LIST OF TASKS
- a) In the spring garden post, where does the writer say this spring has been one of the most dazzling?
- b) Retype part of the spring garden post word for word. Begin at the words "Some call me" and stop after "as seen below.".

QUOTED PASSAGE
---

Sharing the Floral Explosion of an Extraordinary Spring

Sharing the Floral Explosion of an Extraordinary Spring


I know I have shared many images of this year’s spring garden, but I’m going to show you some more, simply because this spring has been one of the most dazzling we have had in northwestern Connecticut. I sent you tulips, but following them are the glorious peonies, alium, perennials, including poppies and nepeta.

In addition to the plethora of these flowers, I have also noticed that for some reason the light and shadow in the garden is spectacular, especially in the evening.  I don’t know if there’s a connection but they both have been beyond beautiful.

In the pictures above, you see the alium, nepita, and the beautiful rhododendron. After years of rather disappointing blooms from the latter, I was ready to pull them up and give up on that plant. And voila, this year they have been extraordinary.

The German Bearded Iris and peonies in the perennial border bloomed at the same time.


As most of you know, the peony is one of my all time favorite flowers. With just a few, you have easy an instant bouquet. The table above was for a spring lunch – I’ve always loved mixing pink flowers with the blue and white dishes.

Some call me the queen of blue and white because of my book on that subject, but the combination is eternal and goes with every other color – just think of nature’s blue and white backdrop, the sky. The blue and white table linens are from a small collection of embroidered linens I am planning for the future – but that’s a whole other story!

Another marvelous flower are the oriental poppies (above). I love them in salmon, brilliant red-orange, and white. Their petals remind me of a beautiful piece of thin taffeta silk, and they are so thin,  the sun shines through them, creating another type of magic, as seen below.

Thanks to our season of” English type”  weather with all of the rain, the greens of the garden have been extraordinary . The green velvet like lawn, the shade garden – the richest it’s ever been, and as I mentioned earlier, the light has been remarkable (below).

The hostas, ferns, and ligularia (below).

A last view of the perennial garden and the peony border together. It was so much fun to watch it unfold as more and more flowers began to bloom. this has been a spring to remember.

The season moves rapidly and we are now in summer, and the roses will be my next love. Hope you enjoy this little video I have shared on Instagram.


55 thoughts on “Sharing the Floral Explosion of an Extraordinary Spring

  1. I envy you. Living in Arizona we have rock and cactus. I dream of moving back east and having a real garden.

  2. So pretty!!! I enjoy seeing beauty so much and my two absolute favorite go to sites are yours and Mimi Thorisson’s in St. Yzans, Medoc. You share so much inspiration and are very appreciated for doing so.

---

RECORDS PROVIDED
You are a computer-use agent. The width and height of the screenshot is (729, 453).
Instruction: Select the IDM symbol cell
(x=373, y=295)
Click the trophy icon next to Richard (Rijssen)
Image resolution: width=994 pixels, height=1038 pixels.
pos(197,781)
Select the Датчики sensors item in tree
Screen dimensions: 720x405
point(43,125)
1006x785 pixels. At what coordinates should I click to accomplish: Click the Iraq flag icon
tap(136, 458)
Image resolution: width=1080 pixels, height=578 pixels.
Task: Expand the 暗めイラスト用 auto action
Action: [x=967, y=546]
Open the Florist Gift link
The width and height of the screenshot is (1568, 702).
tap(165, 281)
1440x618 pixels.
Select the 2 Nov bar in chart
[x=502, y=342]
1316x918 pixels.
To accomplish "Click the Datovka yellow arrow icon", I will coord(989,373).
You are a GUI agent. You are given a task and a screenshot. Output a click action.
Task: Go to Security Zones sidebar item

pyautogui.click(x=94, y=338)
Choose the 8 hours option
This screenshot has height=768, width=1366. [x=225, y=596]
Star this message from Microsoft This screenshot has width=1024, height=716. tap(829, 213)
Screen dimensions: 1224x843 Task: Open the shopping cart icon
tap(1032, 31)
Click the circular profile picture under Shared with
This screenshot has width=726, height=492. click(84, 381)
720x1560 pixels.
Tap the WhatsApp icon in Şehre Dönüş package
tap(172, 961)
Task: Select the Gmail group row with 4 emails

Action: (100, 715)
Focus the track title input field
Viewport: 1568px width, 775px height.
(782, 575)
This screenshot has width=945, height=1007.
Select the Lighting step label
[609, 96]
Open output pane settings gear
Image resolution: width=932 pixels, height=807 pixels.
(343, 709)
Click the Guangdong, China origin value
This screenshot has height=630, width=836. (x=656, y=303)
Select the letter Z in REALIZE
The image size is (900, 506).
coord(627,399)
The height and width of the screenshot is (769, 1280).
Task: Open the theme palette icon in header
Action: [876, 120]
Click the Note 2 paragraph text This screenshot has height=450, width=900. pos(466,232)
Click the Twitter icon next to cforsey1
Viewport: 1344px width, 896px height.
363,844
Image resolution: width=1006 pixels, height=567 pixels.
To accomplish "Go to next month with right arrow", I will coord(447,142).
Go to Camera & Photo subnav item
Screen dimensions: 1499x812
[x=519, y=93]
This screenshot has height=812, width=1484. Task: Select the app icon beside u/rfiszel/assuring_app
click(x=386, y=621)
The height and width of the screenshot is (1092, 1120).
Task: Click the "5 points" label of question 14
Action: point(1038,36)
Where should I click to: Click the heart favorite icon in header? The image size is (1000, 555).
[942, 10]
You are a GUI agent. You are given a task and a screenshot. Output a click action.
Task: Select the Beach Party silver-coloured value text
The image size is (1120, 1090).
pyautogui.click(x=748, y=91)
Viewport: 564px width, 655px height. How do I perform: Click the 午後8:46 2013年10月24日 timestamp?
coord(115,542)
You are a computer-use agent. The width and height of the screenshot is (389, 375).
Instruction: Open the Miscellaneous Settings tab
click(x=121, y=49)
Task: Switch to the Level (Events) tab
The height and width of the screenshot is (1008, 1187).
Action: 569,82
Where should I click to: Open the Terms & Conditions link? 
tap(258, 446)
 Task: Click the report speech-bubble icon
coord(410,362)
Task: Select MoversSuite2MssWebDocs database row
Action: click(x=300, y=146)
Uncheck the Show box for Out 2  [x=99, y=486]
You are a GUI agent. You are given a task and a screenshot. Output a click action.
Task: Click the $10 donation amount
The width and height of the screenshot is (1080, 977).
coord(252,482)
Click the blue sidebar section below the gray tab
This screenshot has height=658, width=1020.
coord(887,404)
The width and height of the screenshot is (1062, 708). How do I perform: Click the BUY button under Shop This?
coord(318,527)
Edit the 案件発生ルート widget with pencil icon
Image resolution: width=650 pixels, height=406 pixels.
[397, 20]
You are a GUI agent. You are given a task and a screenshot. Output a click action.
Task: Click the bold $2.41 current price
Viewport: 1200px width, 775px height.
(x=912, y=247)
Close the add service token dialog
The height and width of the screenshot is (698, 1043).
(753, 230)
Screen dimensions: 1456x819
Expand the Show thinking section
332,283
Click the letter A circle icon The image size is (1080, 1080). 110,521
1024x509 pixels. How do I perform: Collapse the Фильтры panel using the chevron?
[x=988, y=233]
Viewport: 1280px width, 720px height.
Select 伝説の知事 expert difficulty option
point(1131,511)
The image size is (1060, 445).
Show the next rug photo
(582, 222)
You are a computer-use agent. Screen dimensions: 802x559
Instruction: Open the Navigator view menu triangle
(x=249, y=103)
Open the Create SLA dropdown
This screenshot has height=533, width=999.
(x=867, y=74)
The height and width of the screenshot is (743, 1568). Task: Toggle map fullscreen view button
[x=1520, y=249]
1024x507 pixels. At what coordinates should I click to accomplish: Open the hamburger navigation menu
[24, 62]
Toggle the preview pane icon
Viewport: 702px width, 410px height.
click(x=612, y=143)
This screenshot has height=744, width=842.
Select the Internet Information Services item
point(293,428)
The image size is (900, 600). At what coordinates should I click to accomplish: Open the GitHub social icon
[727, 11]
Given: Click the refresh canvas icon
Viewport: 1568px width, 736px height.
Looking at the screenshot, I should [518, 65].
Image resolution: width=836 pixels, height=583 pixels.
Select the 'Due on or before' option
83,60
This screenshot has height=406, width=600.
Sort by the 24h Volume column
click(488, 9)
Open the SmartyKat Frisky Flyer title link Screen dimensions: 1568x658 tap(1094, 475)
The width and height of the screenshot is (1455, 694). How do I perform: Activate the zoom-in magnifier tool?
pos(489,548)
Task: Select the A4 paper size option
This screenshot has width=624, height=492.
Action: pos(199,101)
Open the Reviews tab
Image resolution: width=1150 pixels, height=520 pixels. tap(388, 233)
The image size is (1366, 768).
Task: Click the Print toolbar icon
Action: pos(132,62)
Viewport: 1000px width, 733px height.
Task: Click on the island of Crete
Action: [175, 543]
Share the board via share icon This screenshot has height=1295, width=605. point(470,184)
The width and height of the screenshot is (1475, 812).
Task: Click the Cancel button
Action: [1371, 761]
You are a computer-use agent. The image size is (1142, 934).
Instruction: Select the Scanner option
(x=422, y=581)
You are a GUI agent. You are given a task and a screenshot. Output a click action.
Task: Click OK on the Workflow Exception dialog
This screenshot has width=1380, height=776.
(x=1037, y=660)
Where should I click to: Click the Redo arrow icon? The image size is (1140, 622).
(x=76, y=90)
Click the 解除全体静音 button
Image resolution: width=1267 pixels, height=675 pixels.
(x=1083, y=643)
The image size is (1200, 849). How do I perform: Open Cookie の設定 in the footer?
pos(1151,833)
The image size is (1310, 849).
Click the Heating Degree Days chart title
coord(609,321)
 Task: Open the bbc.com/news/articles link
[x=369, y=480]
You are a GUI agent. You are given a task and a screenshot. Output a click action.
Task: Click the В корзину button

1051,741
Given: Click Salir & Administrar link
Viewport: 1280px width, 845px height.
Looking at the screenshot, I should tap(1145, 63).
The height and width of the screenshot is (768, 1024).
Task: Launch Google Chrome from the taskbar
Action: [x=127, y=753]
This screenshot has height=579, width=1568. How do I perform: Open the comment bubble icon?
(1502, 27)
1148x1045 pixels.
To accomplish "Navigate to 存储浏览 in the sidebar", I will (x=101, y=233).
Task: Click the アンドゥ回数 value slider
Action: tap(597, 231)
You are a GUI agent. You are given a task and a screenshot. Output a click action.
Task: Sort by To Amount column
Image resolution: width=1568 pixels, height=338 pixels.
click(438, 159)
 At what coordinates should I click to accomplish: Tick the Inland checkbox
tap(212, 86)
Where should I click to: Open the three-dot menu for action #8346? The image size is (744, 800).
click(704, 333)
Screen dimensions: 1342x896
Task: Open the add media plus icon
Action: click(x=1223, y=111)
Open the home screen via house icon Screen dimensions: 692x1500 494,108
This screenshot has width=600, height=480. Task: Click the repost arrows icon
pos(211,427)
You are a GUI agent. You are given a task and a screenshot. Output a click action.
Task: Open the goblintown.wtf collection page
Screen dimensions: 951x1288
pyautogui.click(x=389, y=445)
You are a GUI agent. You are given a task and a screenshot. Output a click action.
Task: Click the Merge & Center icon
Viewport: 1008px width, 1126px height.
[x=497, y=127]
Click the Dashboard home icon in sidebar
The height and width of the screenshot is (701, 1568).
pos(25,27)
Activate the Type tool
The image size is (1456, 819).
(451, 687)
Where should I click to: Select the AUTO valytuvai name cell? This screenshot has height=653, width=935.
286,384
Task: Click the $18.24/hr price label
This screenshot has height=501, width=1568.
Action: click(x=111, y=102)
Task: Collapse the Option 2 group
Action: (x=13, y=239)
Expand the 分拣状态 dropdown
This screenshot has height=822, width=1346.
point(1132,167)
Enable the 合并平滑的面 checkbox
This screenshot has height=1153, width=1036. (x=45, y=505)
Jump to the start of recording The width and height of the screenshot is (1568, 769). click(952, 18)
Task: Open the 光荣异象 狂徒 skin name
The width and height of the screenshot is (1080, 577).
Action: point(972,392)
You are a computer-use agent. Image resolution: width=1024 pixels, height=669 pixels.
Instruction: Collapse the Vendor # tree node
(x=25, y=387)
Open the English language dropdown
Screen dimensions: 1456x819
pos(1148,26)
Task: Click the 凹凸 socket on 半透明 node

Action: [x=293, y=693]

---

ANSWERS FOR EACH ITEM
- a) Northwestern Connecticut.

- b)
Some call me the queen of blue and white because of my book on that subject, but the combination is eternal and goes with every other color – just think of nature’s blue and white backdrop, the sky. The blue and white table linens are from a small collection of embroidered linens I am planning for the future – but that’s a whole other story!

Another marvelous flower are the oriental poppies (above). I love them in salmon, brilliant red-orange, and white. Their petals remind me of a beautiful piece of thin taffeta silk, and they are so thin,  the sun shines through them, creating another type of magic, as seen below.